(Instructions for the task)
Pull every line containing "screenshot" from the listing below.

(Given information)
>>>>
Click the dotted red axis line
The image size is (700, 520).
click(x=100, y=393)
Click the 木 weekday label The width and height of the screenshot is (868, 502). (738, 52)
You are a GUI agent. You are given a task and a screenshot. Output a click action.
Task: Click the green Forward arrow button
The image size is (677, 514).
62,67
<<<<
>>>>
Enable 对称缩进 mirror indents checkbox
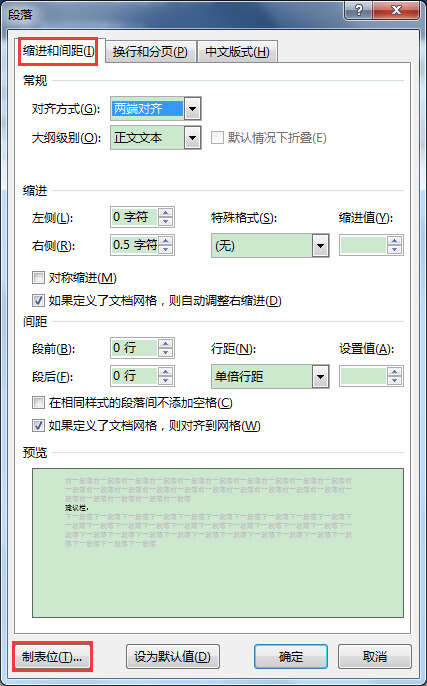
<<<<
(Written response)
Click the 木 weekday label The width and height of the screenshot is (868, 502). (738, 52)
You are a GUI agent. You are given a task and a screenshot. Output a click action.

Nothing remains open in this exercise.